Boyhood - Lets Hear it for the Boy
| Linklater's film Boyhood ends with a line about how moments "seize" us, how it is always right now. It is a statement about so much including our lack of control and the importance of mindfulness. And after watching moments go by, about 20 minutes of moments from a series of years, one after another, this kind of statement can really resonate.
Boyhood feels like Linklater's attempt to capture a period of time and a set of feelings, that way of experiencing the world we have between our childhood and our adulthood, the struggle, confusion and malaise of this period of exploration of self and our relationship to the world around us. He follows a young man through brief periods in his life or 12 years from childhood to maturity. The young actor was filmed for these years for a few weeks at a time so that he and his fellow cast would age and grow. The audience experiences this in just under 3 hours, seeing the impact of time's passing.

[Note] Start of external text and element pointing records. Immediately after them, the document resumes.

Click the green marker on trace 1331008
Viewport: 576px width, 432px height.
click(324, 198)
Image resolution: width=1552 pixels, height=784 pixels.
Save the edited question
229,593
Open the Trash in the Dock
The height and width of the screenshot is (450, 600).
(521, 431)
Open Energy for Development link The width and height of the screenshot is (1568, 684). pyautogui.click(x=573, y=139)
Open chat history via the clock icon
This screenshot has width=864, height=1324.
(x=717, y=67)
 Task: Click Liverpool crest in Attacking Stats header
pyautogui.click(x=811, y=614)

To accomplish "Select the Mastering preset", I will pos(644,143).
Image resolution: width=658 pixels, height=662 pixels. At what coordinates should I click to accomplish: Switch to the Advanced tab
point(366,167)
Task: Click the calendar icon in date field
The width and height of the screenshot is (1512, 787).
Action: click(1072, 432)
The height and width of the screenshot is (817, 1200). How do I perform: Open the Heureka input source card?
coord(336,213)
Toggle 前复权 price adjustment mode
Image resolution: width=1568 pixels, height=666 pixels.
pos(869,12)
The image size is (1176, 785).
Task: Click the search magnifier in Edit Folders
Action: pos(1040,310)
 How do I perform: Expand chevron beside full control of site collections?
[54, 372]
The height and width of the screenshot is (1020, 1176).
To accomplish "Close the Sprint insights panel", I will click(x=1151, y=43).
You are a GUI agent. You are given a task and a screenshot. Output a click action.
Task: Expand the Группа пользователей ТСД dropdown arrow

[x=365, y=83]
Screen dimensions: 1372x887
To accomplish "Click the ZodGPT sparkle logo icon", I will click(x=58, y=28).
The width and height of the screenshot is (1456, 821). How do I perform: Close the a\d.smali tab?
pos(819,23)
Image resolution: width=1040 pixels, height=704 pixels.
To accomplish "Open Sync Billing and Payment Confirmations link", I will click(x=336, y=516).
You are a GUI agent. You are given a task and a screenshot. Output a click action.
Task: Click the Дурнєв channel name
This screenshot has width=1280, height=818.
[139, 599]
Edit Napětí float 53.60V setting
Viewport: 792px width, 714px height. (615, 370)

Linklater uses non-actors mostly and despite the weaknesses in the performances, this lends an autheticity to the scenes. The casting of Patricia Arquette is indicative of this cause she has never been able to act and this film doesn't prove that has changed. You feel less like you are watching a constructed narrative and more like peaking into someone's home movies. Also contributing to this is Linklater's choice to fill the film with mundane moments of normalcy. The film isn't structured typically to flow from one dramatic moment to the next but instead is a series of everyday, going through the motions sort of events. It is life in all its boring glory. Mason isn't exceptional. He is a boy.
And my emotions were turned to witnessing this boy struggle with the little big things boys struggle with, the misogyny and racism around and in him, the way the adults around him screw up their lives, the push towards modernity's expectations. Boyhood may be limited in its big drama moments (one example is a sequence on domestic violence which is quite chilling) but it generally eschews this for filling moments of quiet nothingness with undertones of serious gravity.
And I think that is the strength of Boyhood for me, the way it touched powerfully on things that we choose to simply accept as "normal". Mason and his story, despite any specifics, is powerfully relateable. Linklater has captured those moments in the way they capture us. This isn't nostalgia. No one would want Mason to go through any of that again, but it is a recognition of how those moments make us who we are.